__DATA TO PROCESS__
============================================================
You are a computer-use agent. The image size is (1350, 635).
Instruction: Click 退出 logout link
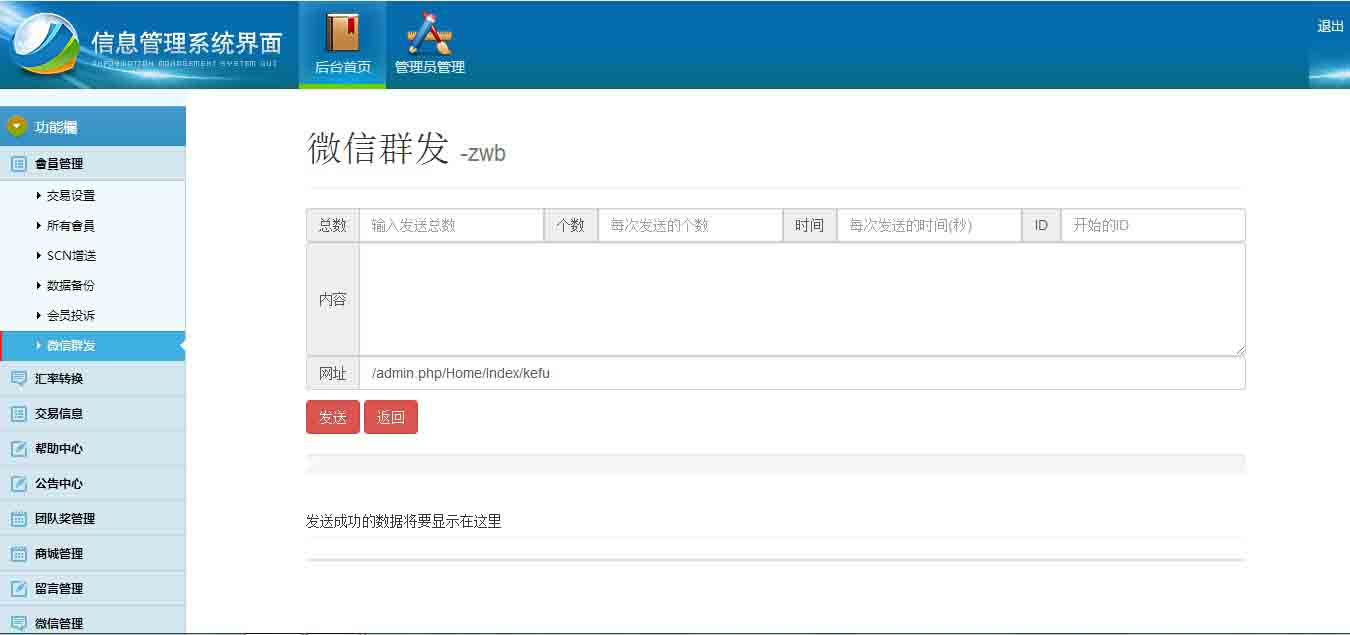tap(1330, 27)
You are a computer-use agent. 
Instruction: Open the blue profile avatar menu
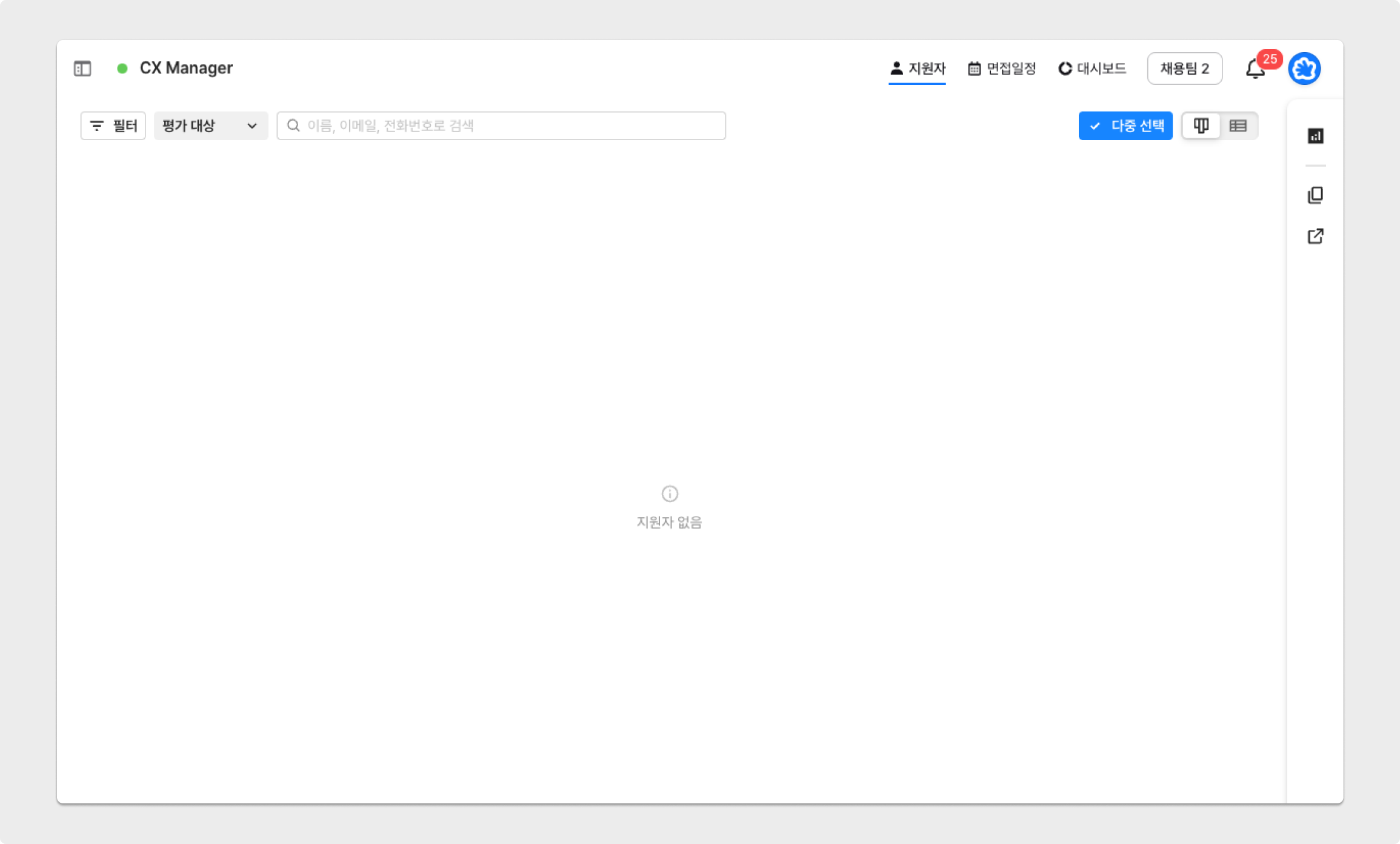click(x=1304, y=69)
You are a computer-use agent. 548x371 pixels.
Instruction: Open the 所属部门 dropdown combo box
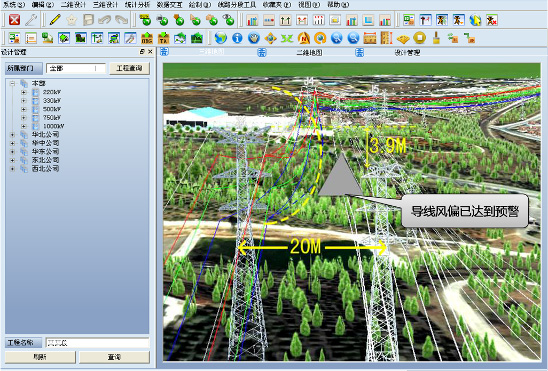tap(76, 68)

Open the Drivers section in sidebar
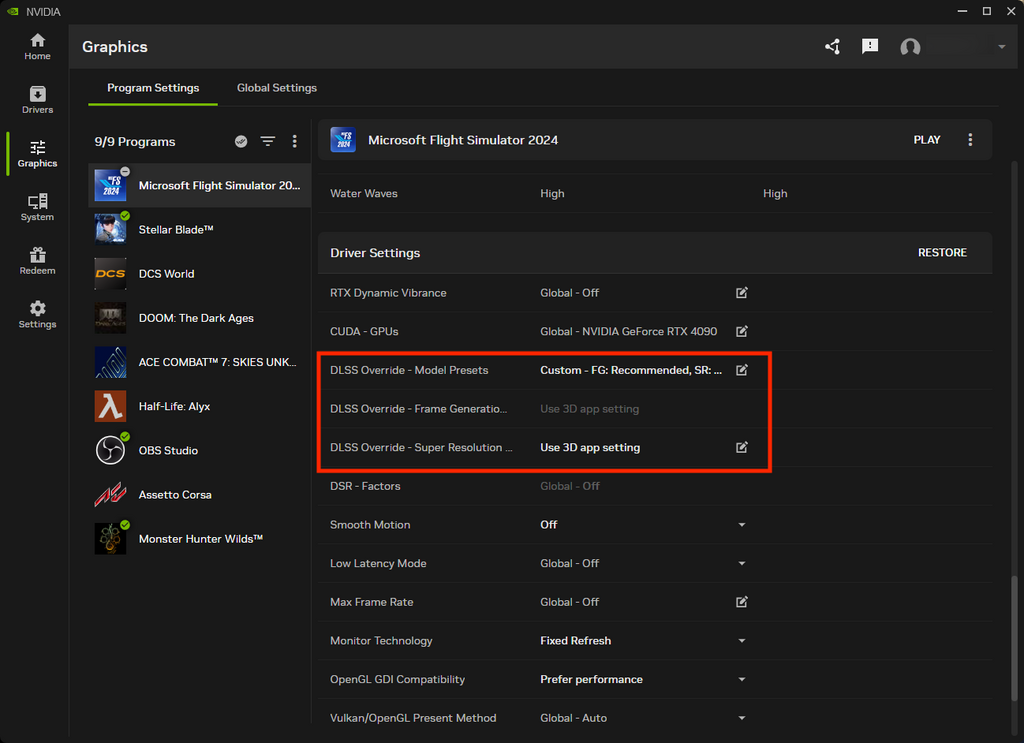click(x=37, y=100)
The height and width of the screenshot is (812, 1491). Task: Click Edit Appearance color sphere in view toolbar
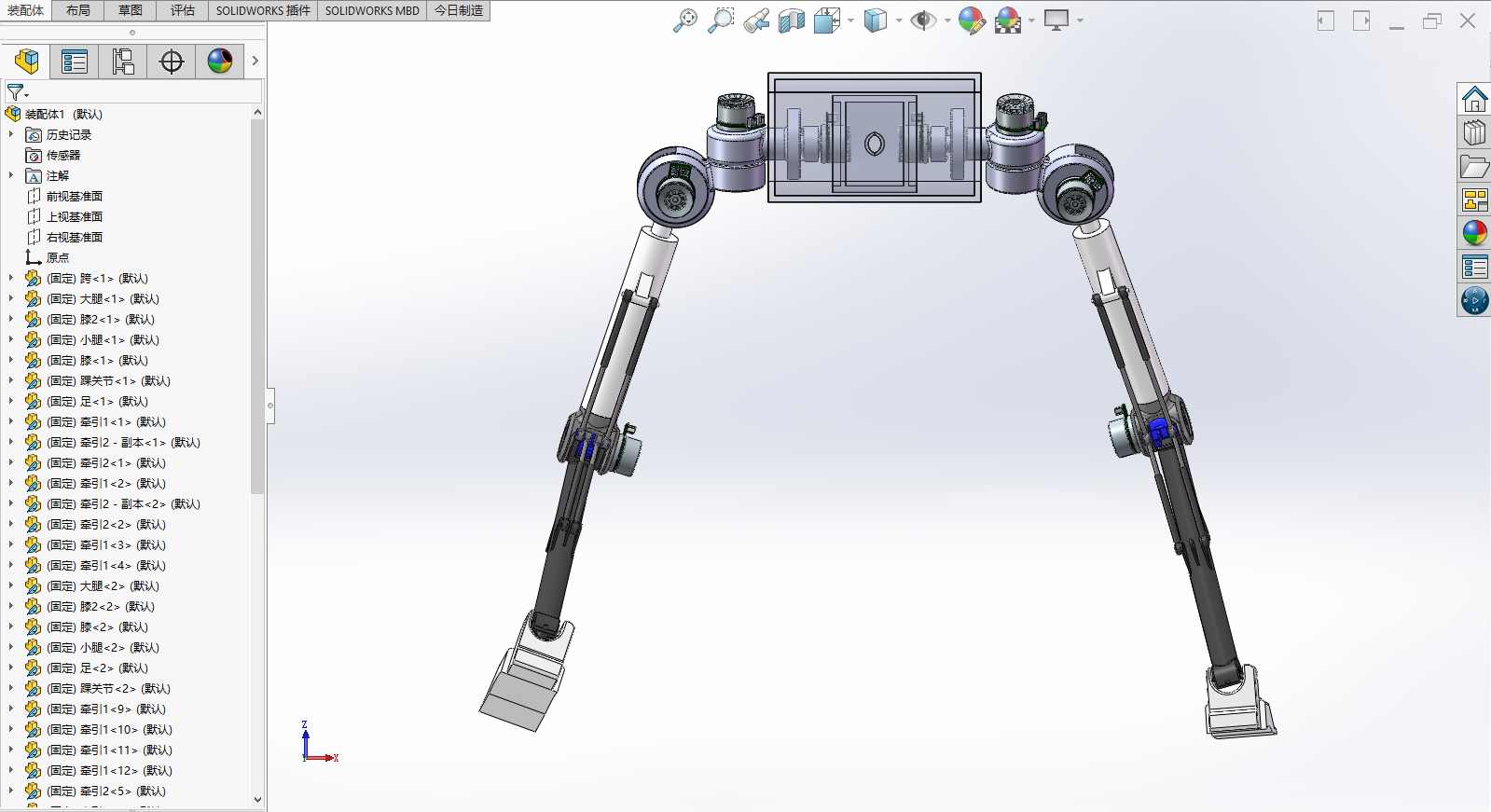(972, 21)
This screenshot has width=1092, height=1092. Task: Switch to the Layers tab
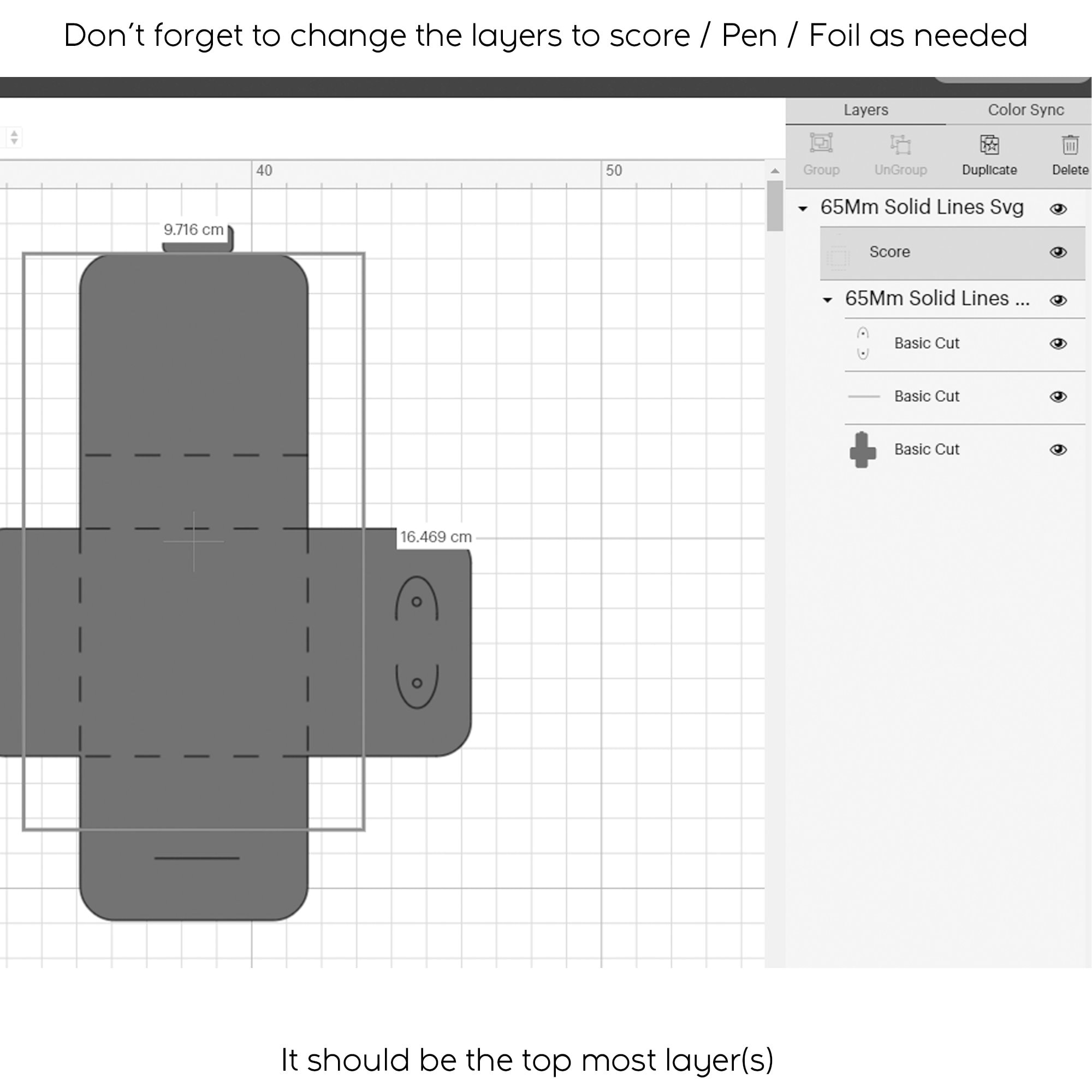click(865, 110)
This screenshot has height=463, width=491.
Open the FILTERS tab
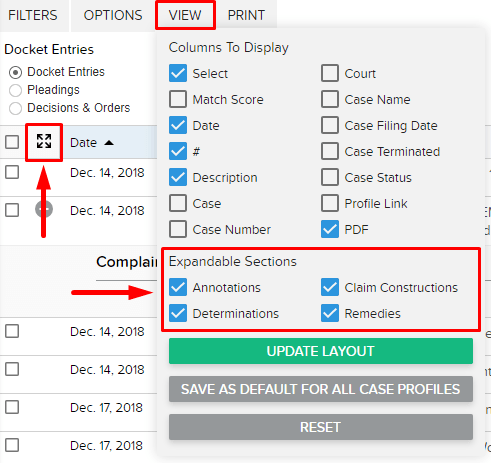point(33,15)
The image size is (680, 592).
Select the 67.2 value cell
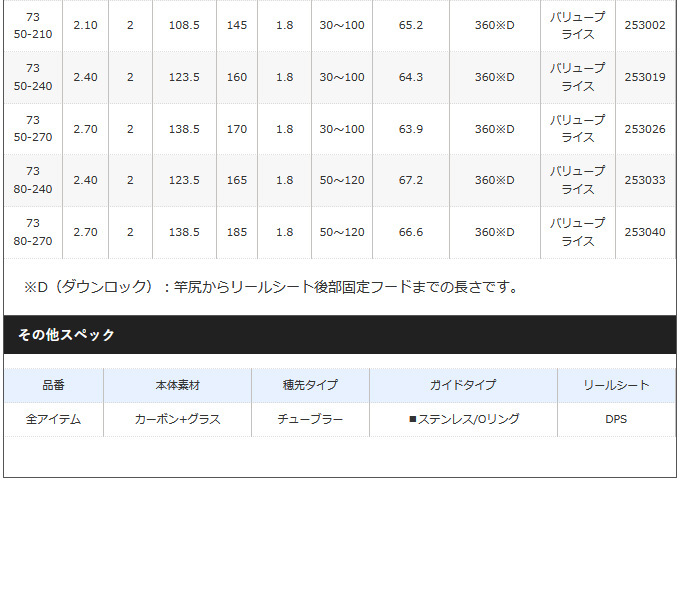tap(411, 180)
============================================================
__WHAT IS EXPECTED__
From the rows above, copy out each line that contains the string "width", matching case exactly.

__WORKED ANSWER__
The height and width of the screenshot is (812, 1491). Task: Click Edit Appearance color sphere in view toolbar
This screenshot has width=1092, height=1092. Task: Switch to the Layers tab
This screenshot has height=463, width=491.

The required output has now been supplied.